Harry Robinson (born 27 December 1969 from Eden, Cumbria) is a former English professional darts player. Who currently playing in the Professional Darts Corporation tournaments. He used to play rugby union, before switching to darts.

Career
From Eden, Cumbria, Robinson originally started his sporting career playing rugby union, before switching to darts in 1990, reaching the final of the BDO German Open that year.

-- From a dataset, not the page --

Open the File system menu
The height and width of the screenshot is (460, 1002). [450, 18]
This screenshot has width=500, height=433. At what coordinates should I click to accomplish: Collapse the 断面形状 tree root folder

After switching to the PDC, he played in the 1997 World Matchplay, losing to Mick Manning in the first round. His big breakthrough came in the 1998 PDC World Darts Championship, when he won Group 8. After losing to the American Steve Brown in his first match, he needed a big win against 3rd seed Alan Warriner to qualify for the quarter-finals, and thanks to whitewashing him 3–0, he topped the group by set difference. He would go on to lose 4–1 to Keith Deller in the quarter-finals. He beating with Sean Downs in the first round and lose Alan Warriner-Little in the Last 16 2–3.

After doing nothing of note for the majority of the following 20 years, Robinson won a PDC Tour Card at Q-School in 2016.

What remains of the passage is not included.